Passive fire protection – essential resistance
In normal conditions passive fire protection is not active. The key characteristic of this kind of fire protection is that it becomes active only if there is a fire. Passive fire protection works in a number of different ways – for example, it may limit the spread of heat and smoke or protect essential escape routes. It can also protect the assets within the building, as well as its critical structural points.
A wide range of options are available to integrate passive fire protection into any building, including fire resistant coatings, fire walls and fire stopping. It can be used in conjunction with active fire protection systems, such as sprinklers. The overall goal of passive fire protection is to contain the spread of fire until the fire brigade arrives and also so that people within the building can escape.

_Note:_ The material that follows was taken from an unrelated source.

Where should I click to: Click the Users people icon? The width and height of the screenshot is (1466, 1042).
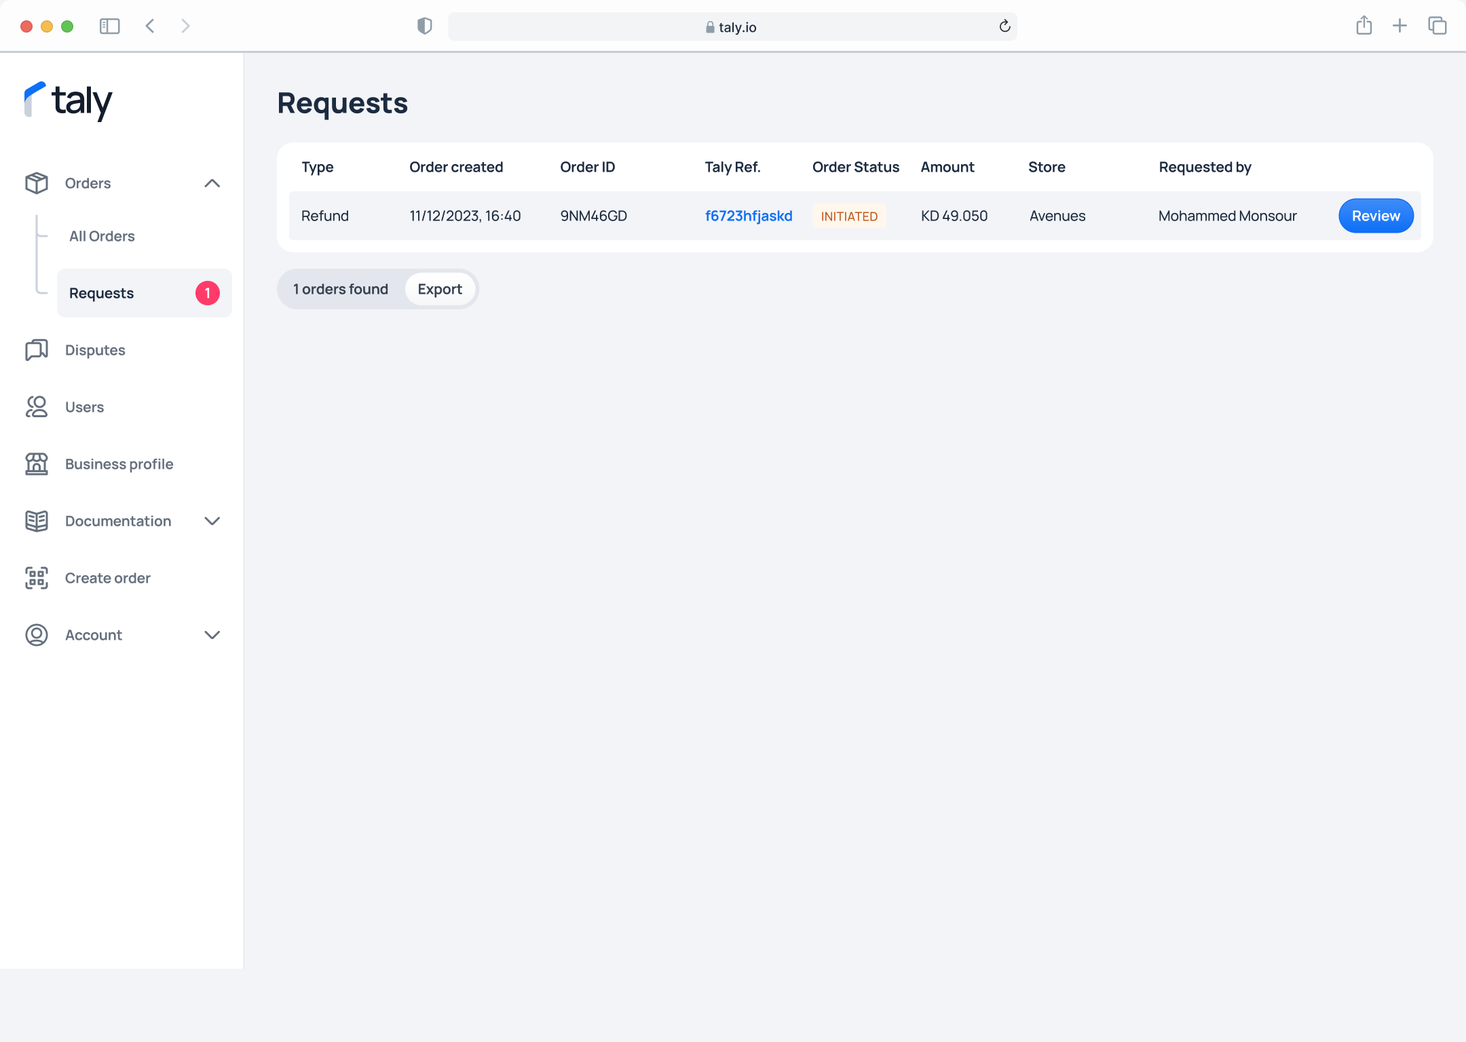[37, 407]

UK regulation and passive fire protection
All buildings must have passive fire protection. The Building Regulations 2010, Fire Safety, Approved Document B apply to any new build, modernisation or extension works and set out the requirements when it comes to passive fire protection compliance. One of the most important requirements is contained in clause 10.2 of the regulations: “If a fire-separating element is to be effective, every joint or imperfection of fit, or opening to allow services to pass through the element, should be adequately protected by sealing or fire-stopping so that the fire resistance of the element is not impaired.”
This essentially focuses on the role of passive fire protection when it comes to openings and gaps that could undermine the integrity of fire resistance measures that have been put in place. These gaps and openings could be the result of the presence of pipes or ventilation ducts. They could also be the result of installation work that has been carried out in the building, for example, with respect to electrical sockets, installing lighting units or cable trunking. Any work like this can create gaps that will mean existing fire containment measures are not effective.
What are the options?
There are a range of different passive fire resistance measures available to stop gaps and the right choice will depend on your structure, resources and requirements. It’s worth noting that all passive fire protection products & systems are rated to achieve a range of fire protection periods, which will indicate how long they can resist the impact of a fire – from 30 to 240 minutes. In some instances these are designed around an intumescent material, which will significantly increase in size when exposed to fire conditions.